What you need to know

Payroll reporting is radically changing, and payroll information is one of the first (and there will be more) to be required to be reported in real time.

The most significant change from the current system to the new RTI system is that instead of submitting payroll data once a year to HMRC, as is the case for the 2012-13 tax year, employers will now be required to submit payroll details (pay, tax and NIC deductions, starter and leaver information) to HMRC at the same time as making payments to employees or directors.

This means that every time an employee or director is paid, the company must inform HMRC of the amount paid and the tax and NIC deductions made. All payroll reporting must be done electronically under the new RTI system.

What is the benefit of RTI?

HMRC’s main reasons for implementing RTI are to improve payroll reporting for both HMRC and employers by simplifying employee starting and leaving processes and enabling more immediate corrections of PAYE errors and PAYE coding alterations.

Additionally, the intention is that RTI data will link to the Department for Work and Pensions to enable claimants income to be more accurately assessed and benefits fraud more difficult to commit.

These changes are not unexpected,  payroll reporting was due an overhaul as it has changed very little since it’s introduction in 1944.

Do I need to be concerned about RTI?

Yes, as RTI will be required for all small businesses (less than 5,000 employees) from April 2013, and all businesses from October 2013. Therefore, it will probably apply to your business from April 2013.

Sherwin Currid Accountancy clients can relax.

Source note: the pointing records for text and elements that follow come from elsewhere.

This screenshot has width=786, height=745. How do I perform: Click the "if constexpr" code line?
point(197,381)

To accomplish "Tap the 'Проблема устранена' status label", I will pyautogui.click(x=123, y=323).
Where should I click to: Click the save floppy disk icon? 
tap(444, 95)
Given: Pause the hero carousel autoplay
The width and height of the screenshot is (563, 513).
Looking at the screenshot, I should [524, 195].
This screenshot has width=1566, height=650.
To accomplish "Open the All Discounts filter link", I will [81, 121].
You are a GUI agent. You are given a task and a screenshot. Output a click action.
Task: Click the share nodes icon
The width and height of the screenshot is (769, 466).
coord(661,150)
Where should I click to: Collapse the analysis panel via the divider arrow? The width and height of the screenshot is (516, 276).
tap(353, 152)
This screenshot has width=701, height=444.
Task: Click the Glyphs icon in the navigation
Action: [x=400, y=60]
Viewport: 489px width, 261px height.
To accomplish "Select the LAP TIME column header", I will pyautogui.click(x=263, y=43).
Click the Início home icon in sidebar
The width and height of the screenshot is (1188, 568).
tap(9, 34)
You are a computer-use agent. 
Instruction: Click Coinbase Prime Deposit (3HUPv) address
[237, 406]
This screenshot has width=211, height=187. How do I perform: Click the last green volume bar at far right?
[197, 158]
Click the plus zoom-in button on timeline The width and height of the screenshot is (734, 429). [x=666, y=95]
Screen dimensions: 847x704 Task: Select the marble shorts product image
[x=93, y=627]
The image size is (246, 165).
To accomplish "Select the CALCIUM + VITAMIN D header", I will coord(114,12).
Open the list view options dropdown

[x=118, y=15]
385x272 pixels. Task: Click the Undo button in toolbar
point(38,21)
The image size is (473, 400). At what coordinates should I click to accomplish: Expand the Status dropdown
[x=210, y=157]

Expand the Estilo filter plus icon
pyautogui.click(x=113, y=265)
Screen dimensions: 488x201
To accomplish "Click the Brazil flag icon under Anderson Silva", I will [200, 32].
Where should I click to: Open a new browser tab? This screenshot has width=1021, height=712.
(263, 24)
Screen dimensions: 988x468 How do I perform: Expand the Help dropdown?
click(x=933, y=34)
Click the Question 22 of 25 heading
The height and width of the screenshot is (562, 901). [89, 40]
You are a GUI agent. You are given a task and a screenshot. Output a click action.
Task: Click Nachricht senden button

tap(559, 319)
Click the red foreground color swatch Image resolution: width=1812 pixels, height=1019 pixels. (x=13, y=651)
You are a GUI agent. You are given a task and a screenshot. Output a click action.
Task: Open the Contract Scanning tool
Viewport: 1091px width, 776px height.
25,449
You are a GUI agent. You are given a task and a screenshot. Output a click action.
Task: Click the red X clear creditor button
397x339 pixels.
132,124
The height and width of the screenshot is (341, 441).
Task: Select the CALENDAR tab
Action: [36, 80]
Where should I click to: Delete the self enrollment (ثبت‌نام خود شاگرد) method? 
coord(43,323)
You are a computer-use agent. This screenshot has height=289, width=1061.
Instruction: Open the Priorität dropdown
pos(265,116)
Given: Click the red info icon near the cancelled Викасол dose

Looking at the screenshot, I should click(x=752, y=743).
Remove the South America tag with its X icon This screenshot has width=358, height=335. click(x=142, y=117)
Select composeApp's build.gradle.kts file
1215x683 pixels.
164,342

Where we manage payrolls we will be submitting the necessary payroll information to HMRC, using an RTI compliant format from April 2013, ensuring there will be no impact to clients or their business.

As payroll information will now be submitted to HMRC on a real time basis, rather than just at the tax year end,  HMRC will be aware what liabilities are due during the payroll year, rather than only at the end of the tax year when the P35 end of year returns were submitted.

This increases the importance of getting payroll details correct and making the correct payments of tax and NIC to HMRC, at the correct time.

Again, Sherwin Currid Accountancy clients can relax.  Where we manage payrolls we will continue to provide full details of each employer’s tax and NIC liabilities, along with the dates of payment and payment information.